▶ **Selected excerpt**
-- Opening Marker --
Q: We have close friends who are going through a bitter divorce. Do we have to choose between them at our wedding?
Ugh. The absolute last thing that a bride, about to take that leap of faith into the first optimistic blushed of marriage, needs to deal with is the ugly reality of divorce. So don't. If they are both close friends, you don't need to choose between them. But you do need to have a conversation with them. "You have to call them directly - not just send an invitation and cross your fingers and hope for the best," says Danielle Cameron, founder of Details Within Wedding Consulting in Merimac. "I would be up front about it with them," says Linnea Tangorra, owner of Tangorra Wedding Planning in Newburyport. I would say, "We want you to be there. Hopefully it's not going to be awkward and you aren't going to make an uncomfortable situation for anybody. We won't sit you at the same table." But whatever you do, don't chose between them. "That would be bad," says Sylvia Golden, owner of Events by Sylvia Golden in Needham. "I don't think you should make the decision for them - I think it's their decision to make and they will. If it's really bad, one will show up and the other one won't. Put it in their hands." And hide the knives.
Q: We've finally gotten a complete guest list together, but I'm anxious about running into non-invitees. What do I say if they allude to the wedding?
This situation is never easy, but there is a tactful, sensitive way to handle it. "I actually had someone tell me he was excited to get my wedding invitation," says Sonia Mele Forcina, Owner and Bridal Coordinator at Details, a fine stationery and gifts shop in Philadelphia. "I knew my wedding was going to be very intimate, and that his invitation wasn't coming - so I told him so." Just be sincere, kind and, most importantly honest. Explain you've got a set number of guests you can have and you're trying to keep it as intimate as possible. "If you think about it, there is a reason why they're not being invited," says Forcina. "Unless it's something truly negative, go ahead and tell them what it is." Many times, your acquaintance will have already apologized for their presumptuous comment, and will be understanding of your guest-list restrictions.
-- Closing Marker --
▶ **Dataset extract**
-- Opening Marker --
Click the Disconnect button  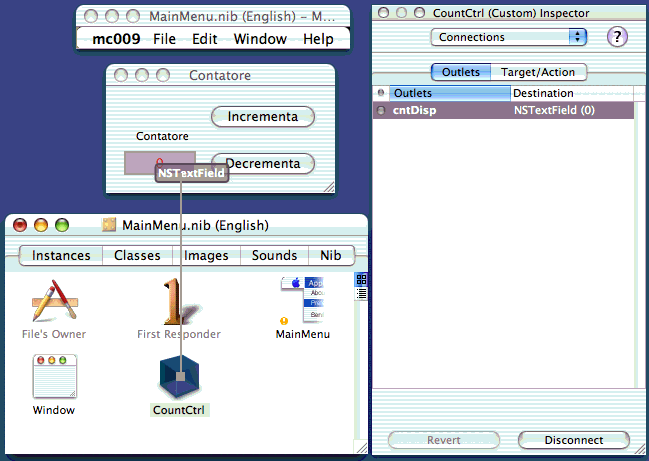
-- Closing Marker --
-- Opening Marker --
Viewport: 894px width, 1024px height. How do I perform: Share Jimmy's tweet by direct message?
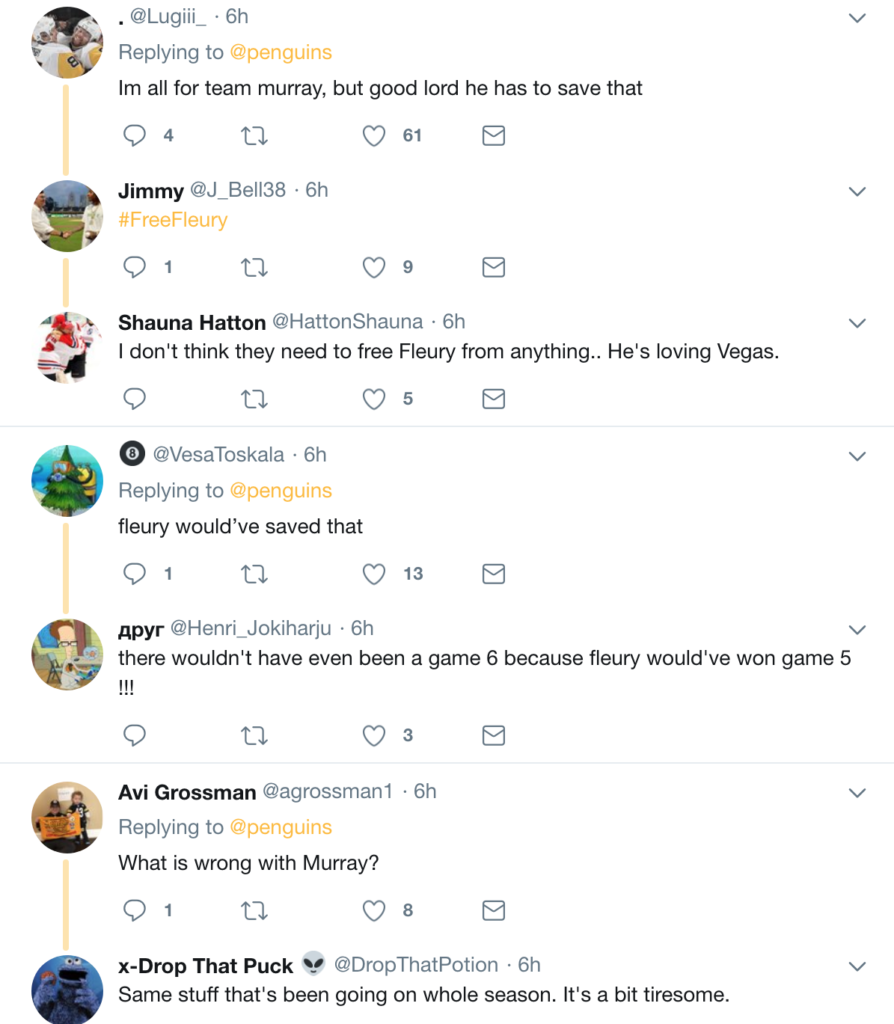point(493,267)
-- Closing Marker --
▶ **What you need to do**
Name each person quoted in the wedding advice text above, along with the business and town given for that person.

▶ **Your solution**
- Danielle Cameron: founder of Details Within Wedding Consulting in Merimac
- Linnea Tangorra: owner of Tangorra Wedding Planning in Newburyport
- Sylvia Golden: owner of Events by Sylvia Golden in Needham
- Sonia Mele Forcina: Owner and Bridal Coordinator at Details, a fine stationery and gifts shop in Philadelphia